Student Star: Bonnie Garcia

Name: Bonnie Garcia
Major: Geological Sciences

“I just don't pay attention to all that. Science is science, and the more people want to divide it into a gender contest, the less science is getting done.”

From the time she was 12 years old, Bonnie Garcia knew she wanted to be a paleontologist.

As for studying at Florida State, it was clear, after spending several hours in talks with various faculty members in the Geology department that “they really cared about their students. I actually feel like they want to know me, which is incredibly comforting.”

One of the professors she met was Dr. Gregory Erickson. She knew immediately she wanted to work with him. Indeed, he is now directing her “very exciting” Honors in the Major thesis on dinosaur histology. Bonnie explains, “Dinosaurs accumulate growth lines for every year they are alive. I am reconstructing the growth curve and life history of the Velociraptor.” She plans to present a poster of the project, tentatively titled “Longevity and Growth Patterns in the Dromaeosaurid Velociraptor Mongoliensis Inferred from Long Bone Histology,” at the next Society of Vertebrate Paleontology meeting in October.

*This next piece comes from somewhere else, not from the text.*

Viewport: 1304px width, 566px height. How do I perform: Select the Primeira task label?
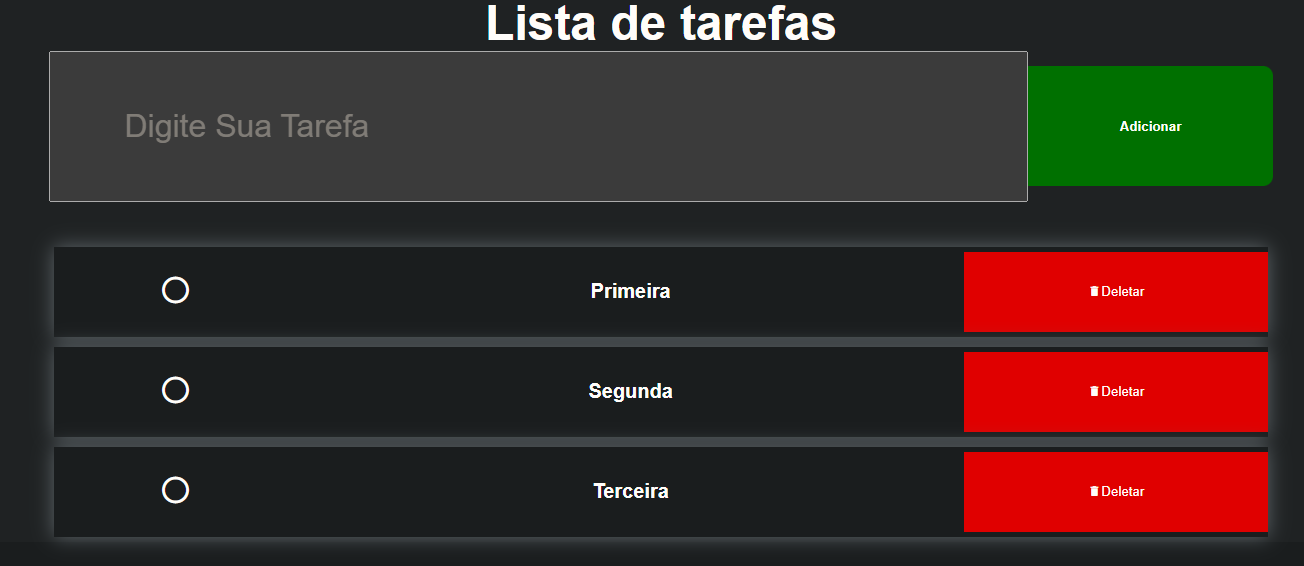coord(630,291)
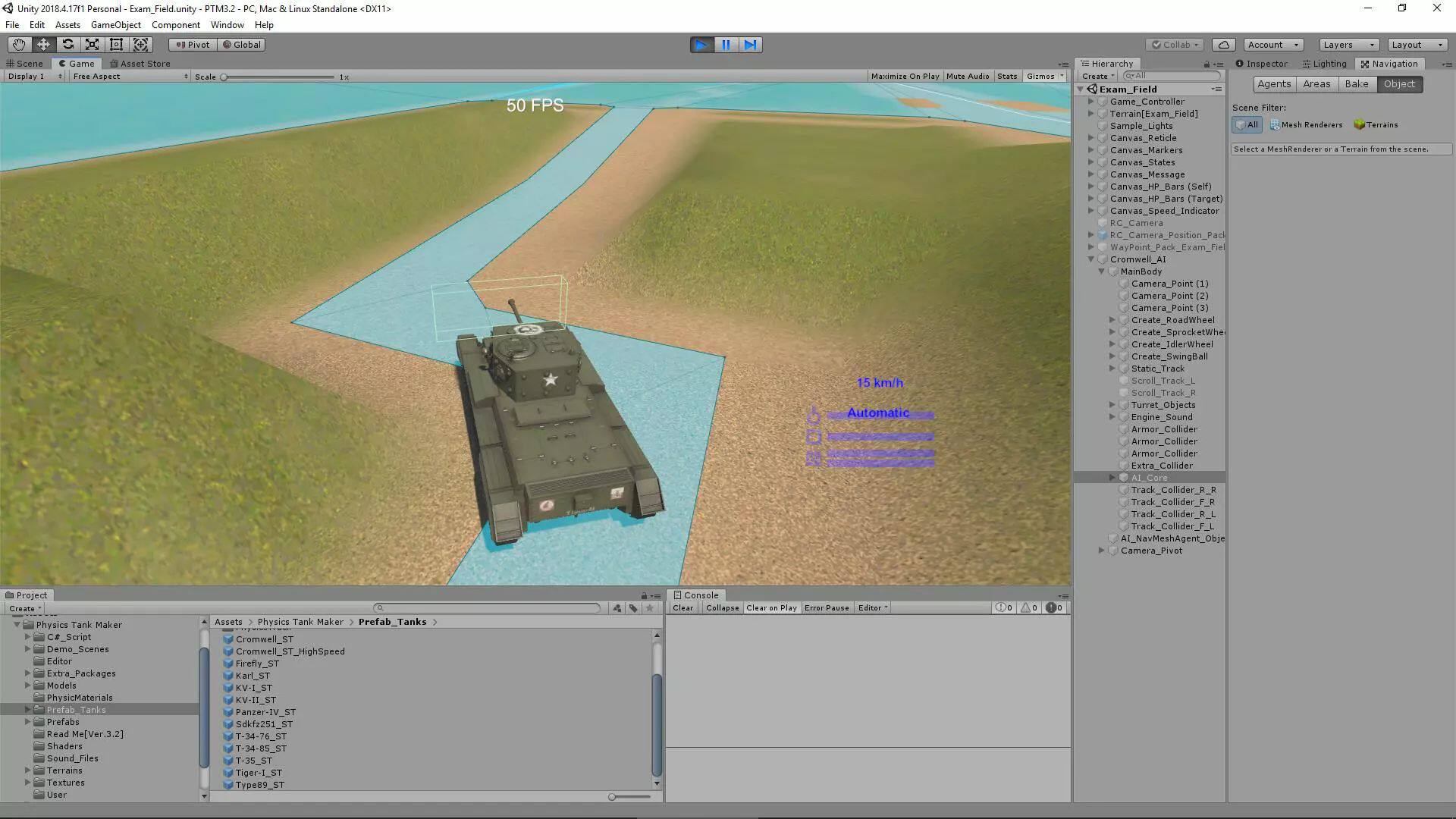Click the Step frame button
1456x819 pixels.
pyautogui.click(x=750, y=45)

A National Hispanic Scholar, Bonnie is also serving as the current president of the FSU Geological Society. “We were essentially defunct for a year,” she says. “My task, and that of the executive committee’s, is to oversee our rebirth. We’re hoping to get everything in order so that next year we can hold a mineral sale, with the proceeds going to the Society.”

Vertebrate Paleontology, Bonnie’s particular interest, is the study of extinct organisms that have a backbone. Discovering more about their behavior, appearance, and life history will add to the evolutionary timeline of the earth; that is, connecting extinct organisms with their relatives still existing today.

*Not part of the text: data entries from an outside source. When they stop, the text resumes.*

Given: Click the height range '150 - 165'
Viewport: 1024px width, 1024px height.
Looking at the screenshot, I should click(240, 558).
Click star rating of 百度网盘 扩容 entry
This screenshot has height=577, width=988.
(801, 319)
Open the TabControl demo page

With her doctorate in hand, Bonnie hopes to gain a position as a curator at an “amazing museum like the Field Museum in Chicago, or the American Museum of Natural History in New York City.” Such a position would be, she says, “the most fun you could have, because you could work on incredibly interesting research in the field or the lab, and you could teach young kids about dinosaurs. I think it’s really important to get them as excited as I am about the subject and science in general.”

Of her knowing early on that she wanted to become a paleontologist, Bonnie says, “I suppose it is odd, as well as being a woman in this field, but I just don’t pay attention to all that. Science is science, and the more people want to divide it into a gender contest, the less science is getting done.”

Now, there’s a backbone worthy of study.